=== Document extract ===
Skip to content

Custom Processors

Processors form a modular pipeline for string pre-processing and command search. Each processor in the pipeline receives the input string and can either find commands, enrich the parsing context, or pass through to the next processor.

Data Flow

process_string(input)
┌─────────────────────────────────────┐
│  Processor 1: Pre-processing        │  e.g. CorrectionsProcessor
│  Input: string, recognized_entities │  - reads string metadata
│  Output: ([], 0) — pass-through     │  - updates corrections
│  Side effects:                      │  - appends to recognized_entities
│    string.corrections               │
│    recognized_entities              │
└──────────────┬──────────────────────┘
┌─────────────────────────────────────┐
│  Processor 2: Pre-processing        │  e.g. SpacyNERProcessor
│  Input: string, recognized_entities │  - reads string text
│  Output: ([], 0) — pass-through     │  - appends RecognizedEntity objects
│  Side effects:                      │
│    recognized_entities              │
└──────────────┬──────────────────────┘
┌─────────────────────────────────────┐
│  Processor 3: Search                │  e.g. SearchProcessor
│  Input: string, recognized_entities │  - uses corrections
│  Output: ([SearchResult, ...], 0)   │    for regex expansion
│  Uses:                              │  - uses recognized_entities
│    PatternParser.match()            │    for parameter extraction
│    string.translate_position()      │  - uses alternative_texts
│    string[start:end]                │    for matrix matching
└──────────────┬──────────────────────┘
┌─────────────────────────────────────┐
│  Processor 4: Fallback (optional)   │  e.g. LLM, web search,
│  Only reached if Processor 3        │  template response
│  returned no results                │
└─────────────────────────────────────┘

When CommandsContext.process_string() is called, it runs the input through each processor in order:

  1. Each processor receives the same string object and the shared recognized_entities list
  2. If a processor returns non-empty results, processing stops — subsequent processors are skipped
  3. Pre-processors return ([], 0) to pass through without stopping the pipeline
  4. If all processors return empty, the context resets to root

Built-in Processors

CorrectionsProcessor (pre-processor)

Generates phonetic corrections using Dictionary-based phonetic matching. Accepts any Dictionary instances — including one built from recognizable.strings via build_recognizable_dictionary(). For each input word/phrase, runs dictionary sentence search and appends matching corrections to string.corrections.

These corrections are consumed by PatternParser._expand_corrections() to widen compiled regexes — e.g., "hello" in the regex becomes "(hello|helo)".

Included automatically for recognizable.strings in the default pipeline when a localizer is provided.

See Corrections for full documentation.

SpacyNERProcessor (pre-processor)

Uses spaCy NER to mark named entities (locations, organizations, etc.) as RecognizedEntity objects. These narrow parameter extraction bounds in subsequent processors.

=== Exercise brief ===
Answer these questions from the text on custom processors:
(a) What do pre-processors return so they pass through without stopping the pipeline?
(b) What happens to the context if all processors return empty?
(c) In the regex example for CorrectionsProcessor, what does "hello" become?
The material after this text plays no part here.

=== Material supplied ===
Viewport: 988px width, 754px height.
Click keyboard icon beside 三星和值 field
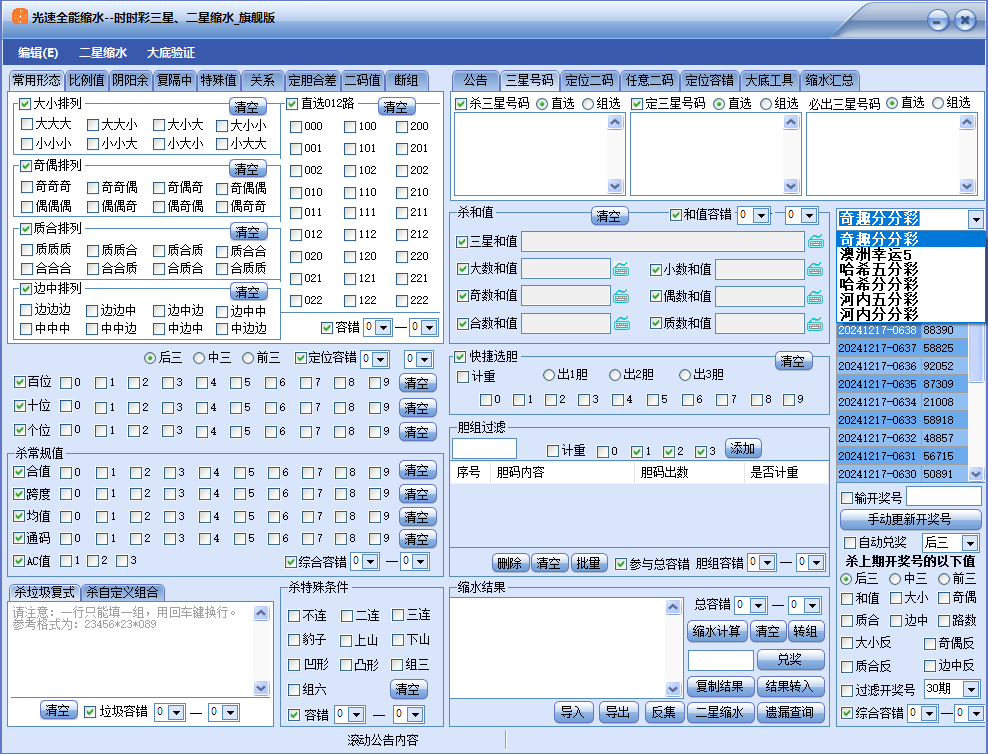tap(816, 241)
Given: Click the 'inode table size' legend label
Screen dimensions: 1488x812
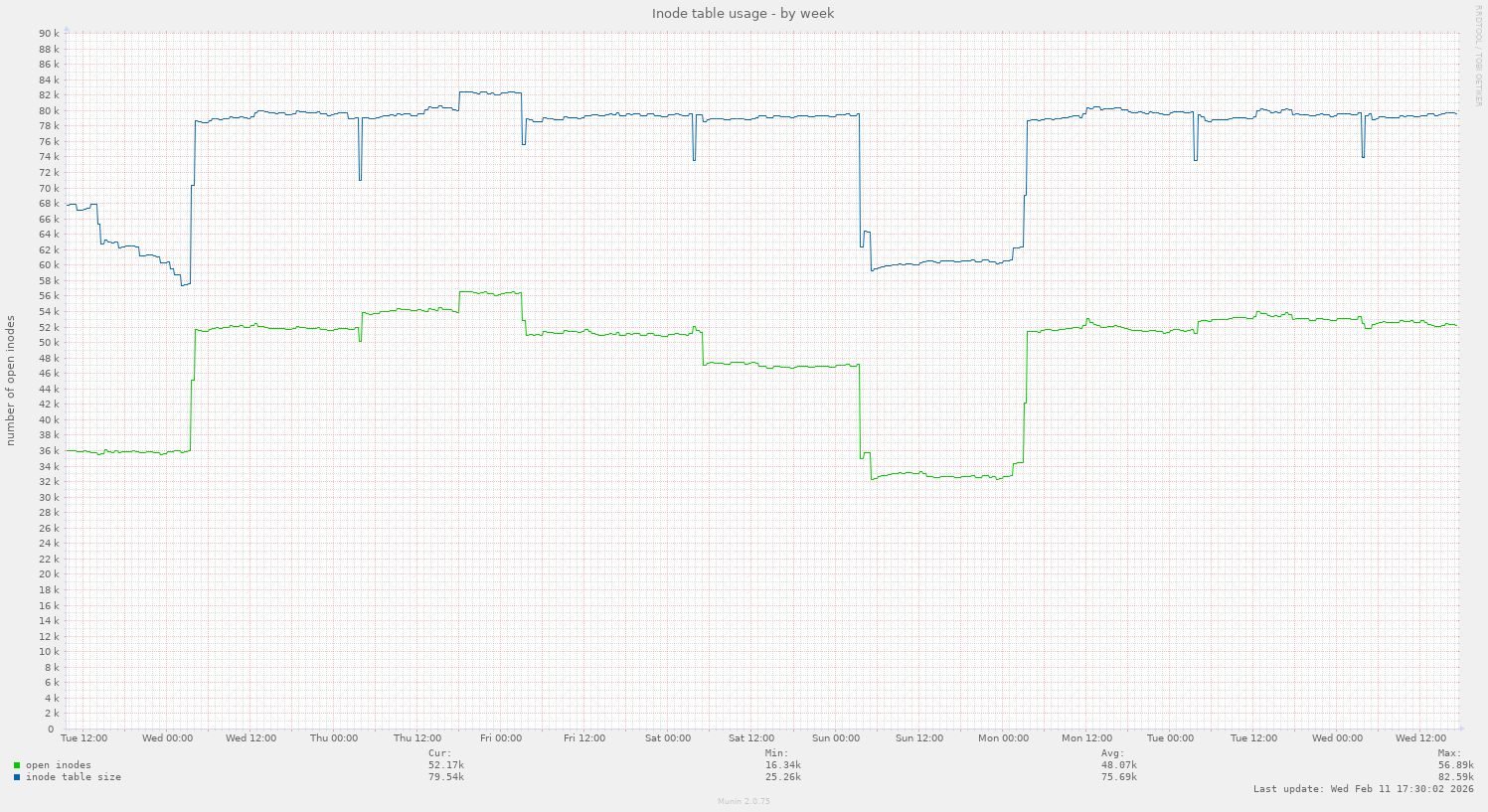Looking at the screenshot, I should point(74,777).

--

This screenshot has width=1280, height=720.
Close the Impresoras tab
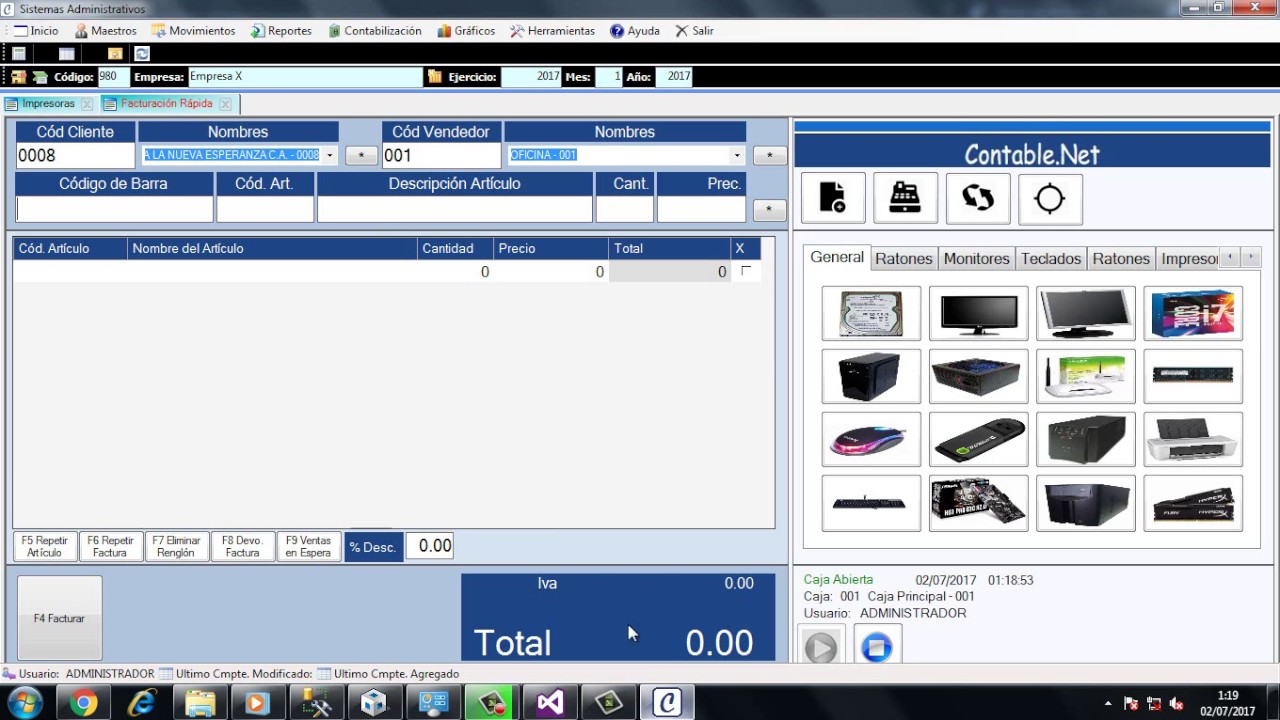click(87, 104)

=== Solution to this problem ===
(a) They return ([], 0).
(b) The context resets to root.
(c) It becomes "(hello|helo)".